Chapter 3 – Roof, Wrap, and Siding
A roof over one’s head. How often have we heard that phrase as a metaphor meaning a person has security, comfort, and hope for the future? While you are pondering that, think about the number sixty-six. Counting the Habitat home under construction for the Gonzalez Family, that’s how many roofs Washington Roofing has donated over the years. Put the two together and that’s a whole lotta good.
How did such generosity come about? Harold Washington, second-generation former-owner and namesake of Washington Roofing started the tradition way back in the ‘90s. He and his wife Christine loved the idea of requiring homeowners to invest “sweat equity” into their own home – giving them a hand-up instead of a hand-out – as well as helping future homeowners.
Though Harold has moved on to other ventures, Virginia Carlson, administrative manager and co-owner of Washington Roofing, continues the company’s tradition of supporting Habitat.
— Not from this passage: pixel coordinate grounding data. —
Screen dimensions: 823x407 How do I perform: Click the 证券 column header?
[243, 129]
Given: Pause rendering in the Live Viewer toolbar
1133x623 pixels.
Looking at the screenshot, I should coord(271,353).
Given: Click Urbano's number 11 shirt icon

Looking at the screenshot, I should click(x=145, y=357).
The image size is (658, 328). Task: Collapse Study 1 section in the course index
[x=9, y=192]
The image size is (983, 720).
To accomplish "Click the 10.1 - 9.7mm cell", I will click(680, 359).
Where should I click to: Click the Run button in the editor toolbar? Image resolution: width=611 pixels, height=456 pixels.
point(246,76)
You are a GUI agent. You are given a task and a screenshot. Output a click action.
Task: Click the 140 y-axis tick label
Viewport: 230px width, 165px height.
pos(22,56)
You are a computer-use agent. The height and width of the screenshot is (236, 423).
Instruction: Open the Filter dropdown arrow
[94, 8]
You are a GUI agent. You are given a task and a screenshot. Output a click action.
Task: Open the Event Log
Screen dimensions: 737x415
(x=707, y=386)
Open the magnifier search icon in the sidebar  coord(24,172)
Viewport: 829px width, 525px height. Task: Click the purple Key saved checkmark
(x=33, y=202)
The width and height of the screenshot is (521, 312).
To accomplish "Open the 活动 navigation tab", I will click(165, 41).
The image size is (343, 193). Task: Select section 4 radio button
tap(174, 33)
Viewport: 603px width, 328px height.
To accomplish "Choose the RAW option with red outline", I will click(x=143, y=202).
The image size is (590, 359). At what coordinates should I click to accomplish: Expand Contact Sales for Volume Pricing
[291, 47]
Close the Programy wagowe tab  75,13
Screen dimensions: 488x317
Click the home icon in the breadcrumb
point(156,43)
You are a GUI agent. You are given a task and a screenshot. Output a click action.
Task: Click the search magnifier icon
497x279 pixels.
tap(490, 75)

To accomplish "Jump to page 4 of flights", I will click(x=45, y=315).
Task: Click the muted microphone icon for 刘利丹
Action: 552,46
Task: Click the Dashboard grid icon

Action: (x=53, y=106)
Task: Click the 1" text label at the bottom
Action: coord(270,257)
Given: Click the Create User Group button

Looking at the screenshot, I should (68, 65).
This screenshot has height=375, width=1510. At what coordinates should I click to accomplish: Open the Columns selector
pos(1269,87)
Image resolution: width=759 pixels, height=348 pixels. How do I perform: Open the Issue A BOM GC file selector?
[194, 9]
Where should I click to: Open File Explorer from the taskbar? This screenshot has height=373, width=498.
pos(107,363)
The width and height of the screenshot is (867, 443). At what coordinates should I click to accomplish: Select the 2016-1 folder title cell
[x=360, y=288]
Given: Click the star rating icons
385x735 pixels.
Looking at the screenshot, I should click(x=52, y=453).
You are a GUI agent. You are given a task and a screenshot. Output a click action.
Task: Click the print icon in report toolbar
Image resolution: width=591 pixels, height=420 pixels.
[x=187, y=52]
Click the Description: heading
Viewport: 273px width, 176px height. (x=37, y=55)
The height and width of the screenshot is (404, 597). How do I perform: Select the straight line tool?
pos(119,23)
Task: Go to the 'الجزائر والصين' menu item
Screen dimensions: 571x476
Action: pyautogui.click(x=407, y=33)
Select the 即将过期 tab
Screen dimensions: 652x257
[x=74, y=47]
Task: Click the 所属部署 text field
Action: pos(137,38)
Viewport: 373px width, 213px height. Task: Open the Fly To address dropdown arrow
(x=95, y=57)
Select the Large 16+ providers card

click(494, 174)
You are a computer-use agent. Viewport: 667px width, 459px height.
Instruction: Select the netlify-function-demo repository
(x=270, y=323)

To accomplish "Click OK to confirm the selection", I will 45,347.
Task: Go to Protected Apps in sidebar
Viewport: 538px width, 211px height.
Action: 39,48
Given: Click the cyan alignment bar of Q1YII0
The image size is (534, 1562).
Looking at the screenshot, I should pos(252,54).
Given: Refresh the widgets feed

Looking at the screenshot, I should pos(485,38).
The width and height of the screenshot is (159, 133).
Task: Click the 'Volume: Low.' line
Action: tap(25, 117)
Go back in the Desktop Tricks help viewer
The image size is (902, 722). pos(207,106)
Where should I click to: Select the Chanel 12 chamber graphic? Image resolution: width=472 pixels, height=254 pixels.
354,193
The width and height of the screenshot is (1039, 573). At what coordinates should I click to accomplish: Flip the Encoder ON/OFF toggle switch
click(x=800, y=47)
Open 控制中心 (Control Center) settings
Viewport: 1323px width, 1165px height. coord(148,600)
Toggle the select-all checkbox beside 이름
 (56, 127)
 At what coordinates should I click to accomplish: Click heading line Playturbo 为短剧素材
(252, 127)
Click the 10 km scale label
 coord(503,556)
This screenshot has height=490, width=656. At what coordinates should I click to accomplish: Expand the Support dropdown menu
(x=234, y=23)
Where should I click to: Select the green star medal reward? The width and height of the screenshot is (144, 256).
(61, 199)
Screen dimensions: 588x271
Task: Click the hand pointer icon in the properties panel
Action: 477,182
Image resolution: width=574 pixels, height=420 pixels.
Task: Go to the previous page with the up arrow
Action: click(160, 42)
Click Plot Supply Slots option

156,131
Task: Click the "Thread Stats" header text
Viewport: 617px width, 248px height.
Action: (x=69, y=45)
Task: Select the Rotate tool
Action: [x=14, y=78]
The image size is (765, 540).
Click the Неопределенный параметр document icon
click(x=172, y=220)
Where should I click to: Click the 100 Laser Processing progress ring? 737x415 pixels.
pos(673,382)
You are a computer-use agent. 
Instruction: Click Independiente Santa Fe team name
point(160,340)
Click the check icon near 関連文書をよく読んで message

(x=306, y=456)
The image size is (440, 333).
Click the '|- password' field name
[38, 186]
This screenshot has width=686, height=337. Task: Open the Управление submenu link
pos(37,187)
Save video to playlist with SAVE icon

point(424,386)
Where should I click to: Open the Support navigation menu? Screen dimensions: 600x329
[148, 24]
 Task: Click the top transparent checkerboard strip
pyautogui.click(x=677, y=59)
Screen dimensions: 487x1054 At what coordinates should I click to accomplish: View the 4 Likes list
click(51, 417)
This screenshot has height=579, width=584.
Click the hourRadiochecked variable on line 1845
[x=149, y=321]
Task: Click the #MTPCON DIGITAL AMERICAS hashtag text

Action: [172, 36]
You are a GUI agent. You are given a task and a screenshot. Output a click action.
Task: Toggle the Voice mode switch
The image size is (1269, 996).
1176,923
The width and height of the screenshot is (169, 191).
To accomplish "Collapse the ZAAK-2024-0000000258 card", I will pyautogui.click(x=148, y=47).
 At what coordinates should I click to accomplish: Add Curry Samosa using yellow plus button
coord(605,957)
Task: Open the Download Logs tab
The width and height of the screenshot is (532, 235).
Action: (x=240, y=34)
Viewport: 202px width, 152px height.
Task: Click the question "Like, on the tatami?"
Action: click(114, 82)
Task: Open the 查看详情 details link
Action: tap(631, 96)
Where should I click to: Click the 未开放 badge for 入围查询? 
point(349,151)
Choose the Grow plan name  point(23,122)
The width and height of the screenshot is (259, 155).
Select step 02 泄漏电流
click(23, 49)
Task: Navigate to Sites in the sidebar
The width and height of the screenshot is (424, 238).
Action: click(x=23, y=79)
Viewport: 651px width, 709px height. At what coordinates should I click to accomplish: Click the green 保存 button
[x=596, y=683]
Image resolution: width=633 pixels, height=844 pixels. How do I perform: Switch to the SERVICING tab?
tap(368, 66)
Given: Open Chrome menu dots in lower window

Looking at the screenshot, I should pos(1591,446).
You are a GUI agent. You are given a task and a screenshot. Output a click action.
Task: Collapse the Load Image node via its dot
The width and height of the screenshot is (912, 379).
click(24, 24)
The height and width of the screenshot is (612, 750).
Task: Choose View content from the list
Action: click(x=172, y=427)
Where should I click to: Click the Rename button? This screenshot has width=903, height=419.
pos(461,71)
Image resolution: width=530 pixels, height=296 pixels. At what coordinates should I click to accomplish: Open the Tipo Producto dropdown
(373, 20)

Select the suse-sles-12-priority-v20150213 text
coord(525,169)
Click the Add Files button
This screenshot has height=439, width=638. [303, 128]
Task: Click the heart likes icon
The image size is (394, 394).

When asked why, she says, “We support Habitat because Habitat supports our community.” She goes on to say that Washington Roofing has been committed to giving back to the community because the community invested in Washington Roofing.
But then giving to the community is nothing new for Virginia. She was a Habitat volunteer outside of Oregon, helping on a Women’s Build. When she moved to McMinnville, she wanted to continue making a personal contribution and to build connections. One of those connections turned out to be the Wolff family, and seeing how invested they were in Habitat further inspired her. Eric Wolff, being Harold Washington’s brother-in-law, completed the connection and secured the commitment.
When asked what Habitat event is most memorable, Virginia says she can’t narrow it down to just one. “They are all memorable,” she says. “Helping the community is the same as helping our family, and I am always humbled that I am allowed to work alongside such a great organization.”
Scott Daniels, Washington Roofing’s president, adds that the company has contributed to various organizations in town, purchasing meals for soup kitchens, helping with fundraisers, contributing to scholarships, and volunteering at local schools. “Our charitable giving is built around relationships,” he says.
Of course, a home’s roof needs support too, which brings to mind our construction volunteers. Wanda Cochran has been building Habitat homes for ten years, with the Gonzalez home being just the latest. Wanda started volunteering in Portland, then moved to McMinnville where she has worked on seven homes to date. With all that experience, what is her favorite part? “It’s fun when the rafters come in,” she says. “It always feels like, ‘now we’re getting somewhere.’”
And here comes Washington Roofing to complete the job.